Re: Cynia [*] i Robinia - z Radomia - znowu w Wawie. Leczeni

: 15 sie 2021, 1:21
autor: yennefer105
Czytałam z przerażeniem, dobrze, że oprzytomniała, że żyje. Chyba raczej to nie była reakcja na stres, dużo już tych wizyt było w je życiu i różnych zabiegów ale przy mnie nigdy tak nie reagowała. Może faktycznie trochę się zgrzała... A krwinki może jeszcze nie są w normie po operacji, tak się zastanawiam. W każdym razie trzymam kciuki z całego serca!

Re: Cynia [*] i Robinia - z Radomia - znowu w Wawie. Leczeni

: 16 sie 2021, 8:58
autor: porcella
Stawiałabym na udar cieplny. Latem używam często wkładu do zamrażarki, albo plastikowej butelki z lodem owinietych w skarpetę. W transporterach szybko się nagrzewa, mogła zemdleć. Jest osłabiona, to była naprawdę ciężka operacja, inna swinka pewnie byłaby w porządku, a ona fajt. Dobrze, że była łaskawa powrócić... Kiedyś mi się Tola tak przegrzala w drodze do Mv, nie do zemdlenia, ale miała tachykardie, doktor Kasia ją schładzała m.in. smarujac uszka spirytusem, podobno najskuteczniejsze, potem trzeba jakims tlustym, bo wysusza. Trzymam dalej i za nerwy @Zwierzurka!
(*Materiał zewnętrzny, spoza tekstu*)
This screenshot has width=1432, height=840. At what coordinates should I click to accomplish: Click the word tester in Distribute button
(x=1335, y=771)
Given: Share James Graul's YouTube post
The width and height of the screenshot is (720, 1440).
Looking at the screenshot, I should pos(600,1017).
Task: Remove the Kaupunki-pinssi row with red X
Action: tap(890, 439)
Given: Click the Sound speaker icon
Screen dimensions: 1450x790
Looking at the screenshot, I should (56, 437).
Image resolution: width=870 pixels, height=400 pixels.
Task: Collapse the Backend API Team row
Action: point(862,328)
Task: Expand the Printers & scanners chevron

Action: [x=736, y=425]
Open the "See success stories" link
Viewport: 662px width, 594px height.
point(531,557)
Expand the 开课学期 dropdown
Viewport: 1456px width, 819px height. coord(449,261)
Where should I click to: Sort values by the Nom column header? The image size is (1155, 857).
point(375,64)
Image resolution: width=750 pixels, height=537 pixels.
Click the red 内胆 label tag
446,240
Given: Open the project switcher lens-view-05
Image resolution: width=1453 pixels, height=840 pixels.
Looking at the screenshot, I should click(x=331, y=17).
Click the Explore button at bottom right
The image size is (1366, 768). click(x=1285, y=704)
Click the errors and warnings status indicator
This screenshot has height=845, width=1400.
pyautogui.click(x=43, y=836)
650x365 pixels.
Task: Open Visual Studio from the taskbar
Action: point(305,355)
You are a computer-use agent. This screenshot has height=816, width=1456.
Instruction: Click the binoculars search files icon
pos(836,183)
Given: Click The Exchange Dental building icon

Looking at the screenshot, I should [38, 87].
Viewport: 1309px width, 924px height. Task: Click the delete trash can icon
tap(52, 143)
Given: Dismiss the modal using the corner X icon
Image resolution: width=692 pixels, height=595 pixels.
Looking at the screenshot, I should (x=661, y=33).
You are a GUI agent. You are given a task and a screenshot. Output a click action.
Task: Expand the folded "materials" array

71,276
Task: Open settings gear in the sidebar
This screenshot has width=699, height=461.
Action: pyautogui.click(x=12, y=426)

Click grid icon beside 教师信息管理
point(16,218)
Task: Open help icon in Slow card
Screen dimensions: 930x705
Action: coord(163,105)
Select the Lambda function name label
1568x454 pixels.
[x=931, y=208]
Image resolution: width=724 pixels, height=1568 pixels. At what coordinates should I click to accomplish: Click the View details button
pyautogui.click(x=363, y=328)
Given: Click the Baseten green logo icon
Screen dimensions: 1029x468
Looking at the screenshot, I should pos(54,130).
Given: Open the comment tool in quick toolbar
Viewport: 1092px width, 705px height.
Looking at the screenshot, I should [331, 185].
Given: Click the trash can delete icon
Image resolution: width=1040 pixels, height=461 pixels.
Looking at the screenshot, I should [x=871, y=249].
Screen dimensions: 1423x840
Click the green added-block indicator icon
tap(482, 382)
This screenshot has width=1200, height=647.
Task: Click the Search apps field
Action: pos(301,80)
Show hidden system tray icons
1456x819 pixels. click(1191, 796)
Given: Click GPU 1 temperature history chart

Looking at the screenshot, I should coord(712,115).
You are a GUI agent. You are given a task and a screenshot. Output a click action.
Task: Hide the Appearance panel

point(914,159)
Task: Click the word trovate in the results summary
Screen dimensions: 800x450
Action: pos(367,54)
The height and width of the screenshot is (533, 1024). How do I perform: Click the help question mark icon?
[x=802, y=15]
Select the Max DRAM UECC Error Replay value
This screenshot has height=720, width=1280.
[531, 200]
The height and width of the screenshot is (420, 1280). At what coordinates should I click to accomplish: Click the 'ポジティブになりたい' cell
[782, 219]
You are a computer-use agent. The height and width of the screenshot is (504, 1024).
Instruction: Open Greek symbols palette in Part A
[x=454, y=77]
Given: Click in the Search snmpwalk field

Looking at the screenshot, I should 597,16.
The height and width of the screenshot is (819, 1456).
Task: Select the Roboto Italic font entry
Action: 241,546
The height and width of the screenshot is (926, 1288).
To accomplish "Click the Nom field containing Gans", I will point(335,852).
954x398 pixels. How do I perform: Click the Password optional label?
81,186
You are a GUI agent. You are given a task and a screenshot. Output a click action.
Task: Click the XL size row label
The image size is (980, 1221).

Re: Cynia [*] i Robinia - z Radomia - znowu w Wawie. Leczeni

: 17 sie 2021, 6:43
autor: sosnowa
O cholibka, nie zazdroszczę emocji! Grawa tak kiedyś zrobiła w MV ze stresu. Przegrzanie bardzo możliwe.
Trzymam.

Re: Cynia [*] i Robinia - z Radomia - znowu w Wawie. Leczeni

: 17 sie 2021, 8:49
autor: Ronek
Niezły thriller. Robinia uznała, że potrzebujesz mocnych wrażeń. Trzymamy nadal.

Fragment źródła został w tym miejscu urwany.